In a joint statement, Gazprom and E.ON Ruhrgas demanded "full compliance with all provisions of the agreement on the basis of which the companies became shareholders in Lietuvos dujos."
On May 27 the Lithuanian government approved the concept for a new law on natural gas that will separate the gas transportation business and the trunk pipeline business. "Despite the fact that we own 76% of shares in Lietuvos dujos, the right to make decisions concerning core operations will be transferred to the state, which owns just 17.7% of shares," the Gazprom/E.ON Ruhrgas statement says.
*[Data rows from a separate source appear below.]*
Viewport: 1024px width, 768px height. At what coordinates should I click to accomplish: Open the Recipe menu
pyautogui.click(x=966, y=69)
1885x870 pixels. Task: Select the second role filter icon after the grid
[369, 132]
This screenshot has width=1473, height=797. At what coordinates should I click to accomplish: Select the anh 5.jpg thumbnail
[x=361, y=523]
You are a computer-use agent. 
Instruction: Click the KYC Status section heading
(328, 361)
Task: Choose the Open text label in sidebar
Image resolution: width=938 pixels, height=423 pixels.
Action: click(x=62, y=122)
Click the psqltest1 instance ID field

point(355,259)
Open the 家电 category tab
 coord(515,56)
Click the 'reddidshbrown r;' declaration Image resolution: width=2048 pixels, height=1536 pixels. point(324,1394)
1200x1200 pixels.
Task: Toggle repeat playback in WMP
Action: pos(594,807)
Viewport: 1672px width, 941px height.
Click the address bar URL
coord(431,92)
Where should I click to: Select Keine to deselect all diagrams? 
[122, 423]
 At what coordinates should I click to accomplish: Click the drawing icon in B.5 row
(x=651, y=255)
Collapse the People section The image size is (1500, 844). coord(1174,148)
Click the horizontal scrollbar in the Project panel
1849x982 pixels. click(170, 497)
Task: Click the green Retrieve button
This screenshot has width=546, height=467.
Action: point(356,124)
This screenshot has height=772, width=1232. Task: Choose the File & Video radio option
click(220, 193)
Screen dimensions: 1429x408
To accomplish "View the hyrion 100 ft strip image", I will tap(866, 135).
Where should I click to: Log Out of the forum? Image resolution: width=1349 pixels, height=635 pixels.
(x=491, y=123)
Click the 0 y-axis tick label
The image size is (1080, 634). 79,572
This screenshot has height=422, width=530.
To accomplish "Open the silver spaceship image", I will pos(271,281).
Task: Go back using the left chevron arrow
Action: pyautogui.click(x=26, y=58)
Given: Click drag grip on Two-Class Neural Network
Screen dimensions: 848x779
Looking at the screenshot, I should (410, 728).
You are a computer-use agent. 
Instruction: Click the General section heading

The companies note that the three-party agreement between the Lithuanian government, E.ON Ruhrgas and Gazprom, and the directive from the European Parliament and the European Council, stipulates consultations with shareholders before approving any decisions affecting one of the companies. "We found out about the government's intention from the media on March 22, 2010. We proposed consultations on the issue in a letter to the government on March 31, 2010. But there was no response to our demands or the opinion of independent experts," the statement says.